We need the following packages.
library(tidyverse)
library(plotROC)
library(pROC)
library(shiny)
library(caret)
library(class)
library(KernSmooth) #package for locpoly
Exercise 1 (classification rules and misclassification error estimation)
We consider the following data set
n <- 1000
seuil <- 0.25
set.seed(1234)
X1 <- runif(n)
set.seed(5678)
X2 <- runif(n)
set.seed(9012)
R1 <- X1<=0.25
R2 <- (X1>0.25 & X2>=0.75)
R3 <- (X1>0.25 & X2<0.75)
Y <- rep(0,n)
Y[R1] <- rbinom(sum(R1),1,0.25)
Y[R2] <- rbinom(sum(R2),1,0.25)
Y[R3] <- rbinom(sum(R3),1,0.75)
my_data <- data.frame(X1,X2,Y)
my_data$Y <- as.factor(my_data$Y)
The problem is to explain \(Y\) by \(X_1\) and \(X_2\).
What is the distribution of \(X\)? Same question for \(Y|X=x\) with \(x\in[0,1]^2\).
Calculate the Bayes rule and the Bayes error.

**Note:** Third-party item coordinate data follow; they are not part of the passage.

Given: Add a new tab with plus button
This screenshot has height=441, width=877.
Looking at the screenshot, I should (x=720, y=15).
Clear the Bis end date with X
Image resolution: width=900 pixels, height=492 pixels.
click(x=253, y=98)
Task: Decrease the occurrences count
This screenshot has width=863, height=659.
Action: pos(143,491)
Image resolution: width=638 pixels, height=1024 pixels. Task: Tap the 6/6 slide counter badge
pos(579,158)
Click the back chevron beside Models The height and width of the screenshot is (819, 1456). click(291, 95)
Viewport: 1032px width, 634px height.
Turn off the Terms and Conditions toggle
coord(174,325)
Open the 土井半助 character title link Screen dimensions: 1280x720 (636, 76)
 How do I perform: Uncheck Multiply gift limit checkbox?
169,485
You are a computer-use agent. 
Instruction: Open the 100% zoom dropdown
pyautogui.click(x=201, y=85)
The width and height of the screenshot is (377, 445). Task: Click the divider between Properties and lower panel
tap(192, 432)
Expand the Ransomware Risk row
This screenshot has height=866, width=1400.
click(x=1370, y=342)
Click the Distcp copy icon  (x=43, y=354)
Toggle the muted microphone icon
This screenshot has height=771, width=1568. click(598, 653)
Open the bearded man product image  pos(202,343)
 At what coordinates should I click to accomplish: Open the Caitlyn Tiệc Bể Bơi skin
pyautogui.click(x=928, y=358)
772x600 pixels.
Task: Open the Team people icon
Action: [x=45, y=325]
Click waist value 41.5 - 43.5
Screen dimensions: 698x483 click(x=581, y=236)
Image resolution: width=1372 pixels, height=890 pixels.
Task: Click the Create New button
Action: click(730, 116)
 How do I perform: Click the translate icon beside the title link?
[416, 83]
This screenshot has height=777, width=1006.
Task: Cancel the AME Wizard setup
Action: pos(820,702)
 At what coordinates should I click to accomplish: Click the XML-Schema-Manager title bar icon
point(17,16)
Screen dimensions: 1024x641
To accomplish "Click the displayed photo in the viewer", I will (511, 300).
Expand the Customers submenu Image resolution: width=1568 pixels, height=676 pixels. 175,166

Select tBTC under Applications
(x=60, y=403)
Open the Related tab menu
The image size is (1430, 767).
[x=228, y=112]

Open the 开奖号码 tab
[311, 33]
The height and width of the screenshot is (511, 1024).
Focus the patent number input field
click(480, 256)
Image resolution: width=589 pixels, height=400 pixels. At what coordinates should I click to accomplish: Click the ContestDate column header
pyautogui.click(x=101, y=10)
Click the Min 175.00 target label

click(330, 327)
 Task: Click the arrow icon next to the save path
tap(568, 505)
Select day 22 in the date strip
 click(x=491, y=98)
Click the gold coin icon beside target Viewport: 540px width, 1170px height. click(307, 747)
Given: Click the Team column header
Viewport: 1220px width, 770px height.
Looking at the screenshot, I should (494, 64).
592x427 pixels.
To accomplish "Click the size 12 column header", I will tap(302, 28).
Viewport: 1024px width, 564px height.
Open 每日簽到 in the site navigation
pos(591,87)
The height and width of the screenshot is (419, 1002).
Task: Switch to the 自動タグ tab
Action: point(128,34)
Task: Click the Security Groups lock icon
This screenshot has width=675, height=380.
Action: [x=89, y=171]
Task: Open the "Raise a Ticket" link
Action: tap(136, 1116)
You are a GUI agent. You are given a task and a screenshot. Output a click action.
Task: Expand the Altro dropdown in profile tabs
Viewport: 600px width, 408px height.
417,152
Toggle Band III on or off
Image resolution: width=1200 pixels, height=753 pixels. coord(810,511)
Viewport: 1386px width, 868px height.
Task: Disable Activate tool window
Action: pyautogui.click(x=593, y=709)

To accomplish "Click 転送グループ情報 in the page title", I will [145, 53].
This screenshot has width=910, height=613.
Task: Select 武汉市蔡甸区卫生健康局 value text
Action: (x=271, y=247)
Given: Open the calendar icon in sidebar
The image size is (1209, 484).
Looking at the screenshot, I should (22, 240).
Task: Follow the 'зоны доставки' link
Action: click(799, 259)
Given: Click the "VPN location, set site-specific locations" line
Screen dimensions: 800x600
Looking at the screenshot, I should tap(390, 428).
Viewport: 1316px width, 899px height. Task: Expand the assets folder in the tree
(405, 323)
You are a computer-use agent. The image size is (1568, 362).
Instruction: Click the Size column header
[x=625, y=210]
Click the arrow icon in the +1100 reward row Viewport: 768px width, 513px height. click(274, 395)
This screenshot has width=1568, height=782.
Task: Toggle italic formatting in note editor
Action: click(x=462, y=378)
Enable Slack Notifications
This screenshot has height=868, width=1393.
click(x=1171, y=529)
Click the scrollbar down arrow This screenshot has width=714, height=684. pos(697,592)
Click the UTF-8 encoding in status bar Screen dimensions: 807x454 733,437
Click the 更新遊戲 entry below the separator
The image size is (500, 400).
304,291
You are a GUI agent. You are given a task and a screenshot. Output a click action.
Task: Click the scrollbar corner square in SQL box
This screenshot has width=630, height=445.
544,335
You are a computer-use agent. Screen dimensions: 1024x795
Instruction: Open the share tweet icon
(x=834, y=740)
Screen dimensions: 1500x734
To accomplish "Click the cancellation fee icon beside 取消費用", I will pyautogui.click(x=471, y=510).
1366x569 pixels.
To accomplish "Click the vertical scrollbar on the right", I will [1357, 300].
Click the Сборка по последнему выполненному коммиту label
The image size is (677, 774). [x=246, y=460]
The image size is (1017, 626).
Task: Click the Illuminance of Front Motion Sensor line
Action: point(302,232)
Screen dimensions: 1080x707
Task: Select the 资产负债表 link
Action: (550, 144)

Draw the scatterplot \(X_2\times X_1\) and color the points according to the label \(Y\).
We consider 3 classification rules: \[g_1(x)=1_{x_1>x_2}(x),\quad g_2(x)=1_{x_2<0.5}(x),\quad g_3(x)=1_{x_1>0.25}(x).\] Calculate \(g_\ell(X_i)\) for each observation in my_data (you can use as.numeric). Put all predictions in the same dataframe.
Estimate error probabilities \(P(g_j(X)\neq Y)\) for each classification rule \(g_j\).
We consider the one-nearest neigbor rule defined by \[\widehat g_1(x)=\left\{
\begin{array}{ll}
1 & \text{if }Y(x)=1 \\
0 & \text{otherwise,}
\end{array}\right.\]
where \(Y(x)\) stands for the label of the nearest neighbor of \(x\) among \(\{X_1,\dots,X_n\}\). Split the data into
- a train dataset of size 750
- a test dataset of size 250.
- Estimate the error probability of the 1-nearest neigbor rule \(\widehat g_1\). You can use the knn function from the class package.
Exercise 2 (ROC curves)
We consider three scores \(S_1,S_2\) and \(S_3\) for 100 individuals. We have also at hand the labels of each individuals in the vector \(Y\). Score and labels are in the following data frame:
set.seed(1234)
S1 <- runif(100)
S2 <- runif(100)
S3 <- S1
S3[sample(100,25)] <- runif(25)
Y <- rep(0,n)
Y[S1>0.5] <- 1
df <- data.frame(S1,S2,S3,Y=as.factor(Y))
Represent score values with a different color for each group.
Draw the roc curve of \(S_1\) with the roc function of the pROC package.
Add roc curves of \(S_2\) and \(S_3\).
Calculate AUC of the three scores.
Draw the three roc curves with the geom_roc function of the plotROC package (use gather to simplify the code).
Compute AUC of the 3 scores with summarize verb.
Exercise 3 (ROC curve for logistic model)
We consider the same dataset as in exercise 1. The goal is to compute the ROC curve for two logistic models.
- We first consider the logistic model \[\log\frac{p(x)}{1-p(x)}=\beta_0+\beta_1x_1+\beta_2x_2,\] where \(p(x)=P(Y=1|X=x)\). We learn this model on the training set with
logit1 <- glm(Y~.,data=train,family=binomial)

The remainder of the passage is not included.